Le vittime di reati gravi, tra cui omicidio e violenza sessuale, che non hanno ancora avuto il risarcimento del danno dall'autore del reato hanno un'altra possibilità. Il prefetto di Frosinone Emilia Zarrilli rende noto che il prossimo 12 aprile scadrà il termine previsto dalla "legge europea" 2017 (ovvero gli obblighi per l'Italia derivanti dall'appartenenza all'Unione) per presentare la domanda di indennizzo, a favore delle vittime di un reato doloso commesso con violenza, anche per i reati commessi dal 20 giugno 2005 al 23 luglio 2016 (in origine non previsti).
E ciò nelle ipotesi in cui la vittima, o gli aventi causa in caso di omicidio, non abbiano conseguito il risarcimento del danno dall'autore del reato. Per agevolare le vittime, qualora alla scadenza del termine di 120 giorni non sia ancora disponibile la documentazione richiesta, le domande potranno comunque essere presentate al termine generale di 60 giorni dall'ultimo atto esecutivo o dal passaggio in giudicato della sentenza.

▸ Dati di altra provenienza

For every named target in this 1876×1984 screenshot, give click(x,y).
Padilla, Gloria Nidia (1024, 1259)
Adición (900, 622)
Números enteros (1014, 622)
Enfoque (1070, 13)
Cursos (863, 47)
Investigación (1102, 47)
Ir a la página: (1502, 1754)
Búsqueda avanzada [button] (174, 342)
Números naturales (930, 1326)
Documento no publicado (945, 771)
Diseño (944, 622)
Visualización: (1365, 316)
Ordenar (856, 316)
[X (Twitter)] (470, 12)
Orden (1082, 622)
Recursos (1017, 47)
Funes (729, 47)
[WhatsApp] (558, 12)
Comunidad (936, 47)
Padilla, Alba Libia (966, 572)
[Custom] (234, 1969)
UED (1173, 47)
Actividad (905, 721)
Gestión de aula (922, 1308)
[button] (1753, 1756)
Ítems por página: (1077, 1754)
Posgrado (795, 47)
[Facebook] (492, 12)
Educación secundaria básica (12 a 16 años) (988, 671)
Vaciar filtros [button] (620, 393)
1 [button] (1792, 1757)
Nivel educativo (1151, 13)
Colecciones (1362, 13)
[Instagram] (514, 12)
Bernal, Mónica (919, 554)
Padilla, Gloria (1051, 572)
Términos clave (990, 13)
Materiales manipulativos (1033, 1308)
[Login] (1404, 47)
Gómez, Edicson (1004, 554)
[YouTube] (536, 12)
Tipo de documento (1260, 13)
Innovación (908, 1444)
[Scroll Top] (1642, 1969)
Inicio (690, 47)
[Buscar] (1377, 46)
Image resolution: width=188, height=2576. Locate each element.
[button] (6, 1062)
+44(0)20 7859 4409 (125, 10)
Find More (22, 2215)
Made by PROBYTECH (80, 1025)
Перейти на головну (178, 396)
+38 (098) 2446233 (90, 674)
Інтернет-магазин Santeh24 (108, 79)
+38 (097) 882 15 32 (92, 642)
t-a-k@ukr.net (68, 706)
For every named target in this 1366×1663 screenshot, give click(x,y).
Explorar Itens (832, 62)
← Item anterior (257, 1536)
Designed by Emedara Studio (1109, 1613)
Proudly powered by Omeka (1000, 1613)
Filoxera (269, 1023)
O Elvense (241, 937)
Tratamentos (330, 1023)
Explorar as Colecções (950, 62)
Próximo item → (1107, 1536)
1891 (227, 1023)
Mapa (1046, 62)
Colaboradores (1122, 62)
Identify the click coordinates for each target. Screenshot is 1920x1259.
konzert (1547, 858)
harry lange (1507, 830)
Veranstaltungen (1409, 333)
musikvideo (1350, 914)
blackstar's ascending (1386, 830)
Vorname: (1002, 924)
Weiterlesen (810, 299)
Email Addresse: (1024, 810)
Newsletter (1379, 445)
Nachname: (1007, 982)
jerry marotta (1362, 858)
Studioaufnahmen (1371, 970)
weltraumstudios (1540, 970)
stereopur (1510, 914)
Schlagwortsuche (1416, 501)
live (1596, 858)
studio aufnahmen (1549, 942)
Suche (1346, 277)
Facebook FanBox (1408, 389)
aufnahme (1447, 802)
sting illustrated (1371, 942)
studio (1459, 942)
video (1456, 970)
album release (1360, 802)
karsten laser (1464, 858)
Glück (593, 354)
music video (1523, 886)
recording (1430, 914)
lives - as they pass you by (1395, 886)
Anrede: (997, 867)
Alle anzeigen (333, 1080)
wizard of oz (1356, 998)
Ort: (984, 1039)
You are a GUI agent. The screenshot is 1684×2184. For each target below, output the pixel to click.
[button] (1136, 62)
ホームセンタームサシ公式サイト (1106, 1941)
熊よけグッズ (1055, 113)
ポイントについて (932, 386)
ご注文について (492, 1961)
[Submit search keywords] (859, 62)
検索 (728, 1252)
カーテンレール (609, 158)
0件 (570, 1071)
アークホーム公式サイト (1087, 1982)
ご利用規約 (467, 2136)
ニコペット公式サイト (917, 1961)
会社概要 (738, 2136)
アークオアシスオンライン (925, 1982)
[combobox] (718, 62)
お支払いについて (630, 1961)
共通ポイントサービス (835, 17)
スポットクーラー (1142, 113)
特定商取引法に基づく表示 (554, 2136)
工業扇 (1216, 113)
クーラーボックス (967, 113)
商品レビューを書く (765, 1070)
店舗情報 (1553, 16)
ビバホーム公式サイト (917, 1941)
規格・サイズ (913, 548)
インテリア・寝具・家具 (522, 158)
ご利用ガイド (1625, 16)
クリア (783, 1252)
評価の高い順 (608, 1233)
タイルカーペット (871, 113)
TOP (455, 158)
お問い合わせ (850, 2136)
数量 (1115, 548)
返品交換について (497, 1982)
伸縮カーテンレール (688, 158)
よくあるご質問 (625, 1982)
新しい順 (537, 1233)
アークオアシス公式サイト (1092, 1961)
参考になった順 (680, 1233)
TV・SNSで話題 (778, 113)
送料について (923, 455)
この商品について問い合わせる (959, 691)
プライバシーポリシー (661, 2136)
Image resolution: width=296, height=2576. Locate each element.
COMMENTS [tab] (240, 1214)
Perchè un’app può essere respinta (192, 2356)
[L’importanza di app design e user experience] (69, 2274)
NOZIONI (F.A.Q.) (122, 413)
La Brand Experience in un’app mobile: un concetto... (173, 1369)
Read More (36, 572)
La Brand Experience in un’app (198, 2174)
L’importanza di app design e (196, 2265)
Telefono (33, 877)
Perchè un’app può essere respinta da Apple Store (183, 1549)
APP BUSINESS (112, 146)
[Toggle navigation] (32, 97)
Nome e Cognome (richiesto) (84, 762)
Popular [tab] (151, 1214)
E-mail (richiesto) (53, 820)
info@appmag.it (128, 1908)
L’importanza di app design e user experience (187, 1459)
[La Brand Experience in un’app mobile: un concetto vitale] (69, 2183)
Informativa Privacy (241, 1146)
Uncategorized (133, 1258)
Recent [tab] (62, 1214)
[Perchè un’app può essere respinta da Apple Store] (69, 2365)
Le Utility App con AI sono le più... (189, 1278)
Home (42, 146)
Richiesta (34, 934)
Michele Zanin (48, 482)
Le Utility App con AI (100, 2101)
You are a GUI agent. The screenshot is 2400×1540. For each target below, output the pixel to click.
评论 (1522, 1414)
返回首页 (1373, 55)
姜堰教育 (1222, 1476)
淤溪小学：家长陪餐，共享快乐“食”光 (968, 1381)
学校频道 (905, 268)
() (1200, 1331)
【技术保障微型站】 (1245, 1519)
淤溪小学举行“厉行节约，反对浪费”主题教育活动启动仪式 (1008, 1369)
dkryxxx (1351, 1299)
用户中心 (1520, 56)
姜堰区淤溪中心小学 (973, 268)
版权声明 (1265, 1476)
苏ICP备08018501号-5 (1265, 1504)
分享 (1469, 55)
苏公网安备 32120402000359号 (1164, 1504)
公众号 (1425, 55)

L'indennizzo è elargito per la rifusione delle spese mediche e assistenziali documentate, salvo che per i fatti di violenza sessuale o di omicidio, nei quali casi l'indennizzo è comunque elargito anche in assenza di spese mediche assistenziali. Gli importi, saranno a breve rideterminati in aumento grazie alle nuove e maggiori risorse stanziate con la legge europea del 2017 e la legge di bilancio 2018. Maggiori informazioni sono disponibili su www.interno.gov.it alla pagina commissario per il coordinamento delle iniziative di solidarietà per le vittime dei reati di tipo mafioso e dei reati intenzionali violenti. La prefettura di Frosinone resta a disposizione per qualsiasi ulteriore chiarimento.